Refractoriness to rituximab monotherapy in a child with relapsed/refractory Burkitt non-Hodgkin lymphoma


Okur F., Oguz A., Karadeniz C., Citak C., Poyraz A., Boyunaga Ö. L.

PEDIATRIC HEMATOLOGY AND ONCOLOGY, vol.23, no.1, pp.25-31, 2006 (SCI-Expanded) identifier identifier identifier

  • Publication Type: Article / Article
  • Volume: 23 Issue: 1
  • Publication Date: 2006
  • Doi Number: 10.1080/08880010500313298
  • Journal Name: PEDIATRIC HEMATOLOGY AND ONCOLOGY
  • Journal Indexes: Science Citation Index Expanded (SCI-EXPANDED), Scopus
  • Page Numbers: pp.25-31
  • Gazi University Affiliated: Yes

Abstract

The authors describe a 6-year-old boy diagnosed with mediastinal Burkitt lymphoma with tumor invasion into bone marrow and both kidneys. After receiving chemotherapy according to NHL BFM-95 protocol for the high-risk disseminated lymphoma, the patient reached complete remission. He relapsed in the mediastinum at 5 months from the diagnosis. He underwent thoracotomy and tumor mass was removed by inferior lobectomy of right lung. Residual tumor progressed rapidly.
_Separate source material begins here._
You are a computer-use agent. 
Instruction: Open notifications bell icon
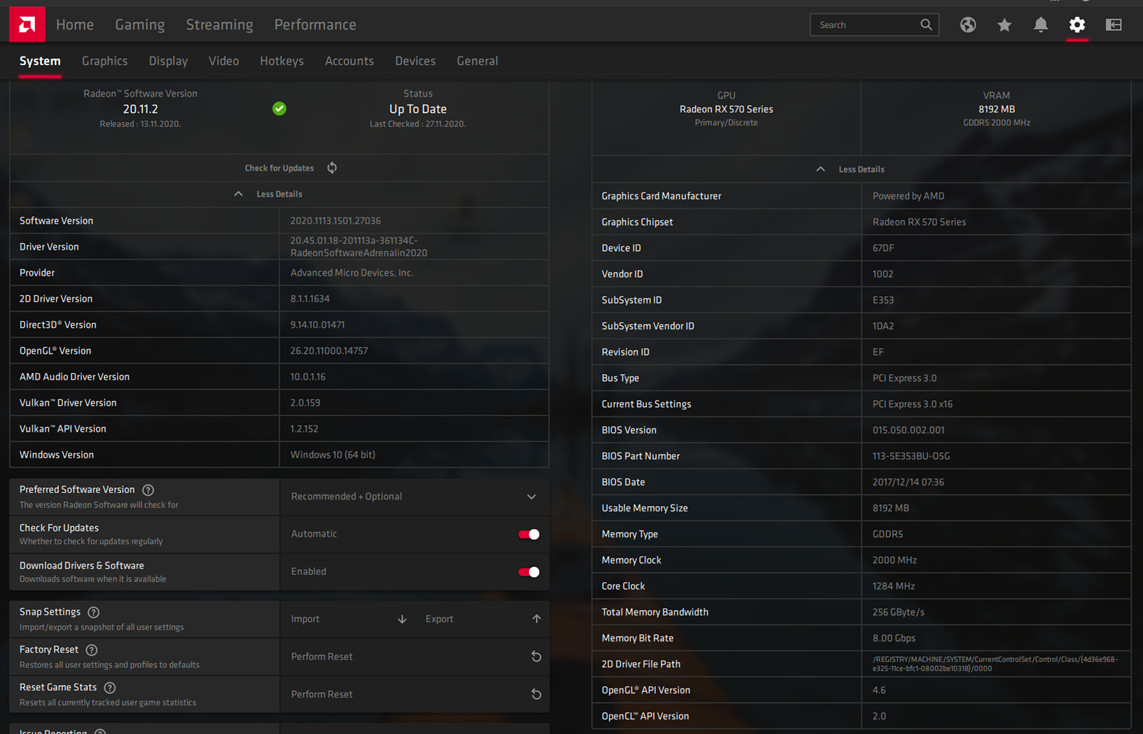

Autologous stem cell transplantation could not be performed because of unresponsiveness to cytoreductive chemotherapy. Twenty-three days after the last chemotherapy course, he received rituximab at a dose of 375 mg/m(2) by intravenous infusion weekly, for a total of 8 dose. However, multiple intra-abdominal metastatic lesions were detected at the end of the therapy. Palliative radiotherapy was applied to these sites. He died because of disease progression, 11 months after the diagnosis.